Express each line of the rows below as one string in a JSON list, leaving out blank lines.

**Listed records**
▬▬▬

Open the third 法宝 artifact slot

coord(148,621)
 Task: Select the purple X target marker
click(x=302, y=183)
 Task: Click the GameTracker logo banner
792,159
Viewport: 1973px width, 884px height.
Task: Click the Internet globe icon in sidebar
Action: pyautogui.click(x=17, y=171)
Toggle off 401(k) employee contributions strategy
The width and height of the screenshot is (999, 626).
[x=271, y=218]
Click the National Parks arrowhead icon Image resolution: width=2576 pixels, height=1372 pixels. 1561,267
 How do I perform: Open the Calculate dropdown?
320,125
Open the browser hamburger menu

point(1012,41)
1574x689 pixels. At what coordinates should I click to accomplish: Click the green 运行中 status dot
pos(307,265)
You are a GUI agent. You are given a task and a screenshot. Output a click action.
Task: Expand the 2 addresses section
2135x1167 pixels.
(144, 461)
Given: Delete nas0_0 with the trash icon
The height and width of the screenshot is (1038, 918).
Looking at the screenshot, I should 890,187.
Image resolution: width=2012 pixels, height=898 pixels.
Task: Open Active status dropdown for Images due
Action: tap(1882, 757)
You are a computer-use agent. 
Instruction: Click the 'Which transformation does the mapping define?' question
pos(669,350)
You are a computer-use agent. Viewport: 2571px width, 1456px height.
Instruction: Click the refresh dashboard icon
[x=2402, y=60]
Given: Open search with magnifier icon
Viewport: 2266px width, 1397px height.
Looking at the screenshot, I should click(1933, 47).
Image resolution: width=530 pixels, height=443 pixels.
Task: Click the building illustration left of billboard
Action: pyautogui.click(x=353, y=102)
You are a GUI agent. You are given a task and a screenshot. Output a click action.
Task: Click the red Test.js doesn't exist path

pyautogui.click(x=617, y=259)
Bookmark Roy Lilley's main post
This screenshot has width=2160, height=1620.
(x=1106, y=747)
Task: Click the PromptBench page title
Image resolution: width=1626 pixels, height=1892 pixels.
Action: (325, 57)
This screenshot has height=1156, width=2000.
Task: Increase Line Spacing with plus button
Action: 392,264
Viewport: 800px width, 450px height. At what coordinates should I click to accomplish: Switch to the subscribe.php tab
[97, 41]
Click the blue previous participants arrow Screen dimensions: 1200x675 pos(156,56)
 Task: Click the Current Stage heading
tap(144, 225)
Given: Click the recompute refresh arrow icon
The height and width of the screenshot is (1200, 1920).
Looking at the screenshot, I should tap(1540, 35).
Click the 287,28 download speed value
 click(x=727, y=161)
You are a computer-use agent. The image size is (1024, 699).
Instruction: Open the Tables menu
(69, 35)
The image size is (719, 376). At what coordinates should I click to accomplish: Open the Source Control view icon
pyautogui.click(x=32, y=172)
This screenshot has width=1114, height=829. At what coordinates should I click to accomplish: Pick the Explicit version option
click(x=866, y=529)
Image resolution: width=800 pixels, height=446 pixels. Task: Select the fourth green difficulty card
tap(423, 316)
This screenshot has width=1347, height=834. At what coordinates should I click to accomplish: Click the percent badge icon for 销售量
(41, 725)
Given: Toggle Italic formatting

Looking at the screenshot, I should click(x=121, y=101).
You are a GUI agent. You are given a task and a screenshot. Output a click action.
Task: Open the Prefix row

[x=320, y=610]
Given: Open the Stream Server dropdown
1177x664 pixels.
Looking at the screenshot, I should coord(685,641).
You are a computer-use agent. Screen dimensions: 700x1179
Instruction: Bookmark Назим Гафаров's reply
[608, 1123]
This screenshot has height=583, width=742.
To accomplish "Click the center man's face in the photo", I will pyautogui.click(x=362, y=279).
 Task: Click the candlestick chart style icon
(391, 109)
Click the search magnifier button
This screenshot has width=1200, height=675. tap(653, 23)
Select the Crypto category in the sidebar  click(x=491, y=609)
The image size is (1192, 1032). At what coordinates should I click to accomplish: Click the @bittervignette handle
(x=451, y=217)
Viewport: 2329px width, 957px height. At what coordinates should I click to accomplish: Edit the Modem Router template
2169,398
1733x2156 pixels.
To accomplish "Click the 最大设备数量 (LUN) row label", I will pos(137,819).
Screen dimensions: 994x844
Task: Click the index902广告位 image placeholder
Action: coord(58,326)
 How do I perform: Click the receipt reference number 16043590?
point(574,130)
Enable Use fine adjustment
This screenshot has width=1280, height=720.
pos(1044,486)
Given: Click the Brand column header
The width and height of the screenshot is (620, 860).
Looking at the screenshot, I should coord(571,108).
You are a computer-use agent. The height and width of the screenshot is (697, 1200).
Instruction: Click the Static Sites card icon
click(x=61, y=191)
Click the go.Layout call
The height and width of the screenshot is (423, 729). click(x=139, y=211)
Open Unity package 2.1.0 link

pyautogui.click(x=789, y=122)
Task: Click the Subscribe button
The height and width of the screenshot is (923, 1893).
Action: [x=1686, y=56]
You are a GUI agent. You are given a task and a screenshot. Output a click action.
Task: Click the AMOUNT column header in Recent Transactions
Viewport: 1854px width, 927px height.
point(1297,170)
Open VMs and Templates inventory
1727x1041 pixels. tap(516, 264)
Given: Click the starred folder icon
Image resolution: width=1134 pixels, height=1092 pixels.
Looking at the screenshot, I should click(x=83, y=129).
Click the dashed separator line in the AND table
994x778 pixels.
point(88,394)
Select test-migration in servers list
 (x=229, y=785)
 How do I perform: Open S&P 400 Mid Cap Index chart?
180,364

▬▬▬

**Answer in full**
[
  "Open the third 法宝 artifact slot",
  "coord(148,621)",
  " Task: Select the purple X target marker",
  "click(x=302, y=183)",
  " Task: Click the GameTracker logo banner",
  "792,159",
  "Viewport: 1973px width, 884px height.",
  "Task: Click the Internet globe icon in sidebar",
  "Action: pyautogui.click(x=17, y=171)",
  "Toggle off 401(k) employee contributions strategy",
  "The width and height of the screenshot is (999, 626).",
  "[x=271, y=218]",
  "Click the National Parks arrowhead icon Image resolution: width=2576 pixels, height=1372 pixels. 1561,267",
  " How do I perform: Open the Calculate dropdown?",
  "320,125",
  "Open the browser hamburger menu",
  "point(1012,41)",
  "1574x689 pixels. At what coordinates should I click to accomplish: Click the green 运行中 status dot",
  "pos(307,265)",
  "You are a GUI agent. You are given a task and a screenshot. Output a click action.",
  "Task: Expand the 2 addresses section",
  "2135x1167 pixels.",
  "(144, 461)",
  "Given: Delete nas0_0 with the trash icon",
  "The height and width of the screenshot is (1038, 918).",
  "Looking at the screenshot, I should 890,187.",
  "Image resolution: width=2012 pixels, height=898 pixels.",
  "Task: Open Active status dropdown for Images due",
  "Action: tap(1882, 757)",
  "You are a computer-use agent. ",
  "Instruction: Click the 'Which transformation does the mapping define?' question",
  "pos(669,350)",
  "You are a computer-use agent. Viewport: 2571px width, 1456px height.",
  "Instruction: Click the refresh dashboard icon",
  "[x=2402, y=60]",
  "Given: Open search with magnifier icon",
  "Viewport: 2266px width, 1397px height.",
  "Looking at the screenshot, I should click(1933, 47).",
  "Image resolution: width=530 pixels, height=443 pixels.",
  "Task: Click the building illustration left of billboard",
  "Action: pyautogui.click(x=353, y=102)",
  "You are a GUI agent. You are given a task and a screenshot. Output a click action.",
  "Task: Click the red Test.js doesn't exist path",
  "pyautogui.click(x=617, y=259)",
  "Bookmark Roy Lilley's main post",
  "This screenshot has width=2160, height=1620.",
  "(x=1106, y=747)",
  "Task: Click the PromptBench page title",
  "Image resolution: width=1626 pixels, height=1892 pixels.",
  "Action: (325, 57)",
  "This screenshot has height=1156, width=2000.",
  "Task: Increase Line Spacing with plus button",
  "Action: 392,264",
  "Viewport: 800px width, 450px height. At what coordinates should I click to accomplish: Switch to the subscribe.php tab",
  "[97, 41]",
  "Click the blue previous participants arrow Screen dimensions: 1200x675 pos(156,56)",
  " Task: Click the Current Stage heading",
  "tap(144, 225)",
  "Given: Click the recompute refresh arrow icon",
  "The height and width of the screenshot is (1200, 1920).",
  "Looking at the screenshot, I should tap(1540, 35).",
  "Click the 287,28 download speed value",
  " click(x=727, y=161)",
  "You are a computer-use agent. The image size is (1024, 699).",
  "Instruction: Open the Tables menu",
  "(69, 35)",
  "The image size is (719, 376). At what coordinates should I click to accomplish: Open the Source Control view icon",
  "pyautogui.click(x=32, y=172)",
  "This screenshot has width=1114, height=829. At what coordinates should I click to accomplish: Pick the Explicit version option",
  "click(x=866, y=529)",
  "Image resolution: width=800 pixels, height=446 pixels. Task: Select the fourth green difficulty card",
  "tap(423, 316)",
  "This screenshot has width=1347, height=834. At what coordinates should I click to accomplish: Click the percent badge icon for 销售量",
  "(41, 725)",
  "Given: Toggle Italic formatting",
  "Looking at the screenshot, I should click(x=121, y=101).",
  "You are a GUI agent. You are given a task and a screenshot. Output a click action.",
  "Task: Open the Prefix row",
  "[x=320, y=610]",
  "Given: Open the Stream Server dropdown",
  "1177x664 pixels.",
  "Looking at the screenshot, I should coord(685,641).",
  "You are a computer-use agent. Screen dimensions: 700x1179",
  "Instruction: Bookmark Назим Гафаров's reply",
  "[608, 1123]",
  "This screenshot has height=583, width=742.",
  "To accomplish \"Click the center man's face in the photo\", I will pyautogui.click(x=362, y=279).",
  " Task: Click the candlestick chart style icon",
  "(391, 109)",
  "Click the search magnifier button",
  "This screenshot has width=1200, height=675. tap(653, 23)",
  "Select the Crypto category in the sidebar  click(x=491, y=609)",
  "The image size is (1192, 1032). At what coordinates should I click to accomplish: Click the @bittervignette handle",
  "(x=451, y=217)",
  "Viewport: 2329px width, 957px height. At what coordinates should I click to accomplish: Edit the Modem Router template",
  "2169,398",
  "1733x2156 pixels.",
  "To accomplish \"Click the 最大设备数量 (LUN) row label\", I will pos(137,819).",
  "Screen dimensions: 994x844",
  "Task: Click the index902广告位 image placeholder",
  "Action: coord(58,326)",
  " How do I perform: Click the receipt reference number 16043590?",
  "point(574,130)",
  "Enable Use fine adjustment",
  "This screenshot has width=1280, height=720.",
  "pos(1044,486)",
  "Given: Click the Brand column header",
  "The width and height of the screenshot is (620, 860).",
  "Looking at the screenshot, I should coord(571,108).",
  "You are a computer-use agent. The height and width of the screenshot is (697, 1200).",
  "Instruction: Click the Static Sites card icon",
  "click(x=61, y=191)",
  "Click the go.Layout call",
  "The height and width of the screenshot is (423, 729). click(x=139, y=211)",
  "Open Unity package 2.1.0 link",
  "pyautogui.click(x=789, y=122)",
  "Task: Click the Subscribe button",
  "The height and width of the screenshot is (923, 1893).",
  "Action: [x=1686, y=56]",
  "You are a GUI agent. You are given a task and a screenshot. Output a click action.",
  "Task: Click the AMOUNT column header in Recent Transactions",
  "Viewport: 1854px width, 927px height.",
  "point(1297,170)",
  "Open VMs and Templates inventory",
  "1727x1041 pixels. tap(516, 264)",
  "Given: Click the starred folder icon",
  "Image resolution: width=1134 pixels, height=1092 pixels.",
  "Looking at the screenshot, I should click(x=83, y=129).",
  "Click the dashed separator line in the AND table",
  "994x778 pixels.",
  "point(88,394)",
  "Select test-migration in servers list",
  " (x=229, y=785)",
  " How do I perform: Open S&P 400 Mid Cap Index chart?",
  "180,364"
]